Been using Sentry for a while, curious to see if the alternatives are better. Happy to go with a paid or a generous free plan.

4 upvotes·14.4K views
Replies (2)
Management Advisor at artkonekt·

I've been using both Bugsnag and Sentry for years and I would recommend both of them and as Tom Maiaroto mentioned "they are roughly the same". Bugzilla is a different kind of animal, that is more of an issue tracker like Jira or Redmine.

Despite what Tom Maiaroto wrote, we're using these tools more for the backend and less for the frontend, so I am going to give a brief insight into how we use them in our Telemetry stack for monitoring the backend.

Sentry and Bugsnag are advertising themselves as Application Monitoring, but their definite focus is on Error Monitoring. This is what they originally were made for and this is were they shine.

A typical confusion is that we think they are mutually replaceable with APM tools like NewRelic's or Datadog's APM. Albeit both are doing very similar things, there are several significant differences:

  • NewRelic/Datadog APMs are sampling exceptions, so you don't have a "complete catalog" of your errors
  • Sentry and Bugsnag are collecting very detailed data (stack trace, HTTP request, user, device, host, etc) of each exception, thus you'll exactly know when, where, how many times and to whom those errors have happened.

The focus of those APMs is broader and can give you a much bigger picture like distributed tracing, logs, processes on the hosts at the given moment just to name a few. But they are not designed to give you a laser focus on each specific error.

So the bottom line is that they are complementing each other.

Sentry is more affordable especially if you have more than 5 users. I personally prefer Bugsnag because of the cleaner UI. But at the end of the day, they're both very valuable and lovely gadgets in our toolbox and help us a lot being on top of our systems

5 upvotes·1 comment·1.2K views
Tom Maiaroto
Tom Maiaroto
April 2nd 2021 at 9:09AM

Some good points here. Though I would add that Sentry does allow you to adjust the sample rate so you can gather less (and sometimes you actually do want this because of cost). Also, Datadog APM's default sample rate value is 1 (or 100%), so it does capture everything, though you can reduce that as well.
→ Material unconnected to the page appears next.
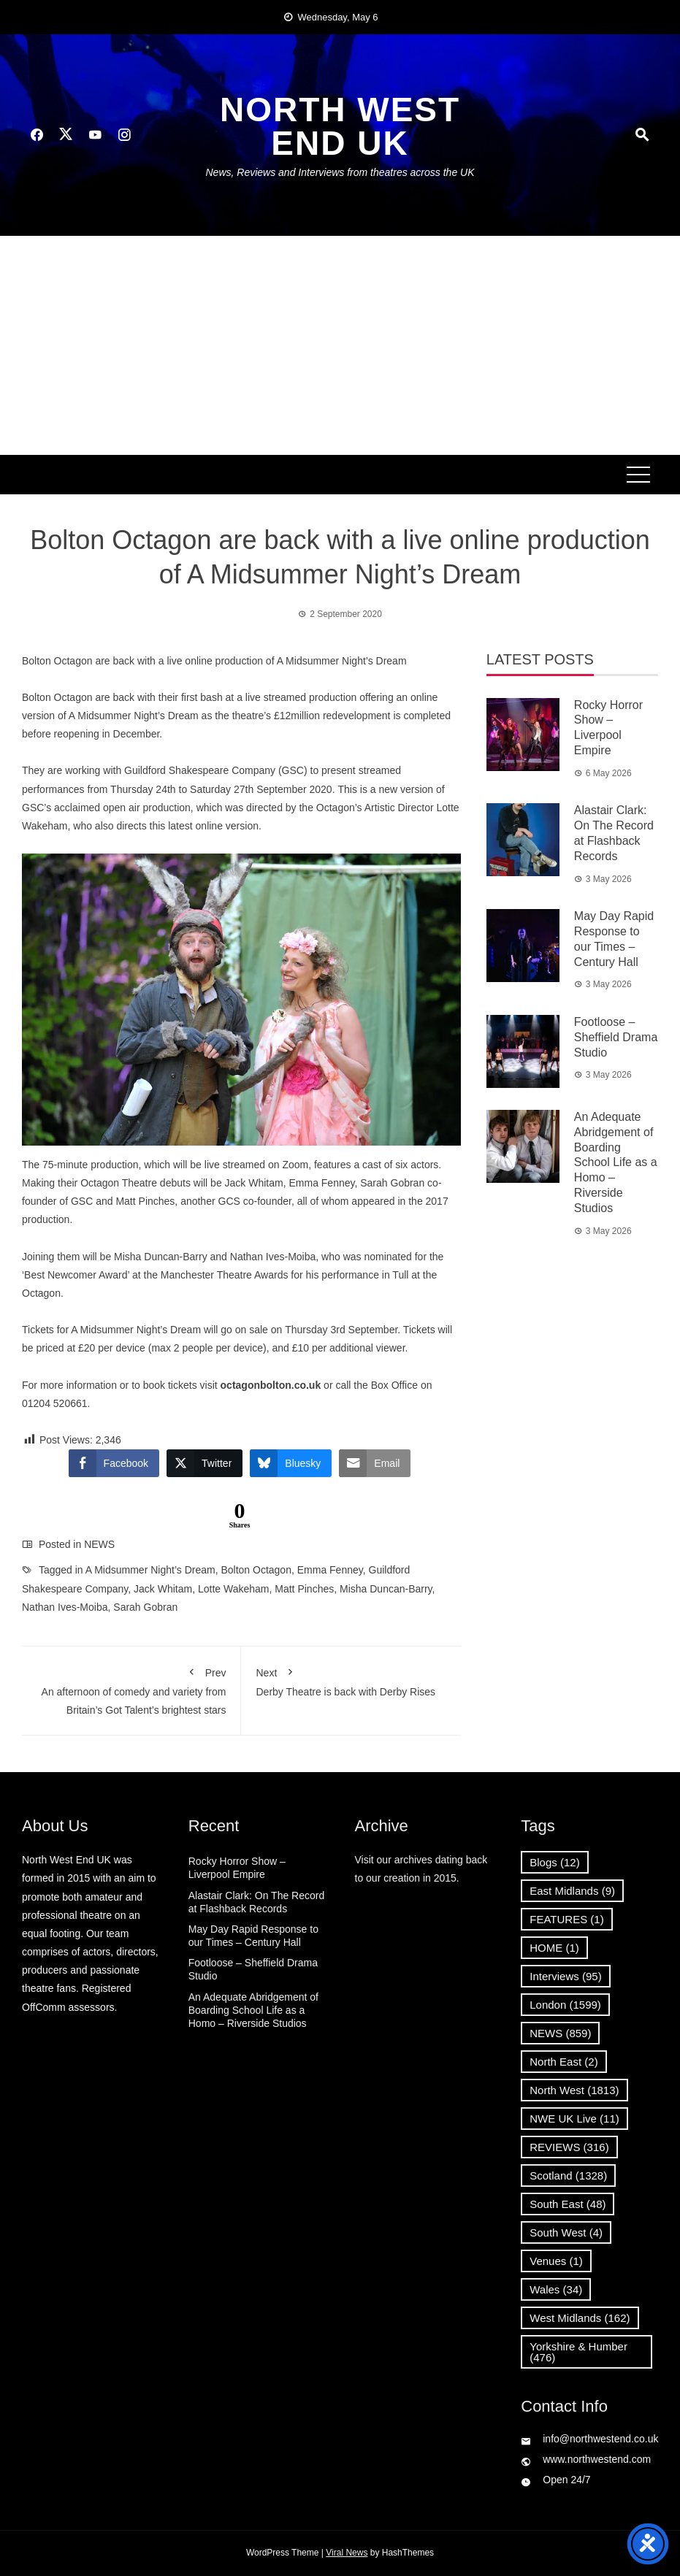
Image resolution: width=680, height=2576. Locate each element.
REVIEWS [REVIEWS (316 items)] (569, 2147)
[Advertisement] (340, 345)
That said, I agree that you will likely find the need for multiple tools at one point or another as Attila here is saying. There's definitely complimentary tools.

Full Stack Product Designer at Serif & Semaphore·

I've been using Sentry lately. I've used all of them over the years and they are roughly the same. They're going to give you insight into exceptions being thrown on your JavaScript apps. They also support other languages as well and server side issues. In my opinion the frontend JS app bug monitoring is the primary draw here as there already exists so many backend logging and monitoring tools. In fact, I think these tools are also lagging when it comes to the backend, but they are of course trying to expand their product offering and it makes sense to connect frontend with backend to see an entire request lifecycle. Many of the backend tooling and services actually went the other way around and are lacking for the frontend. No one really seems to have nailed it.

I like sentry lately because they have recently brought online performance monitoring. With that and their current solutions, it's a very powerful and easy to use tool to gain insight on not only bugs to be addressed but also bugs and performance over time - from release to release. So you can track how your releases are having an affect.

If you are already entrenched in one tool, I'm not sure if it's worth switching. It depends on if you had any historical data you wanted to keep and how much work it is to switch. These tools are generally rather effortless to set up. Getting the source maps to Sentry can be a bit of a pain, but once you're set there with a process you don't need to think about it again.